Sadly I think the current atmosphere makes it LESS likely, folks will get help for mental illness. People are watched closely for signs that they might "be a threat." Meanwhile outpatient mental health services are cut all the time. Most medical insurance drastically limit mental health benefits.
Unfortunately it's much harder to tell if someone is a threat than if someone is mentally ill. Strangely as my psychiatrist dad will tell you, becoming a mass murderer requires a certain amount of sanity, Cho did a lot of preplanning. He even sent off a tape before his second murder spree. In our society, premeditation means that the person is sane to stand trial. It requires an utter disregard of other people's lives to the point where you think you have the right to kill them. I'm not sure if that is sane or not, and it may well be associated with other forms of insanity, but it is not depression or schizophrenia or any of the other common forms of mental illness.
Yes, a few moms with post-partum depression actually kill their own kids. More likely are the moms who have fleeting thoughts about killing their own kids along with themselves and then feel awful about it, and the spiral down continues. And I know a call to watch out for moms with post-partum depression, because they might kill their kids would be so effective at getting moms to speak up about it. NOT.
Sadly the usual face of mental illness is not Cho. The face of mental illness is a homeless person talking to the air. Many homeless people have mental illnesses. A person who won't get out of bed for days because "there is no point". A mom who says "I can't love my baby." A mom who feels "I am the world's worst mother" and not for a moment as we all do sometimes, but for days and weeks.
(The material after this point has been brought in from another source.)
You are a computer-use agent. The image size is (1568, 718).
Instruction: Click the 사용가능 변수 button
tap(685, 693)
A person who feels pleasure in nothing. A person who honestly believes that there are strange faces peering out at from doorknobs and laughing. A person who feels that everyone is plotting against them. A person who is too scared of open spaces to leave the house. With the current stigma against mental illness, many are too ashamed to admit they have a problem until things get very bad indeed.
I have only experienced mental illness for a brief time and I was ashamed about it. I still feel a bit embarrassed to admit that I ever had this disability. And yet having post-partum depression was no more my fault than my movement disorder is. Both involve brain issues. With post-partum depression my brain just got scrambled due to hormones.
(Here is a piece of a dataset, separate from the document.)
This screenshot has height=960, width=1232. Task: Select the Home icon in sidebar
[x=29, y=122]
For me, a large part of that shame comes from "I'm not one of those who pose a threat." It's like admitting to having leftist tendencies while the McCarthy trials against Communism were going on. The huge association between mental illness and "being a threat". I would like to say that I feel this is totally and utterly wrong for most people and especially for those who receive the proper treatment. I'm not a doctor, but from what I read, it does not match the current medical understanding of mental illness either.
But yes, twice I've been truly insane. My strong beliefs about the world, my children, and myself were in direct opposition to reality. My insanity was only temporary, and I'm so grateful. Are you or have you ever been insane too?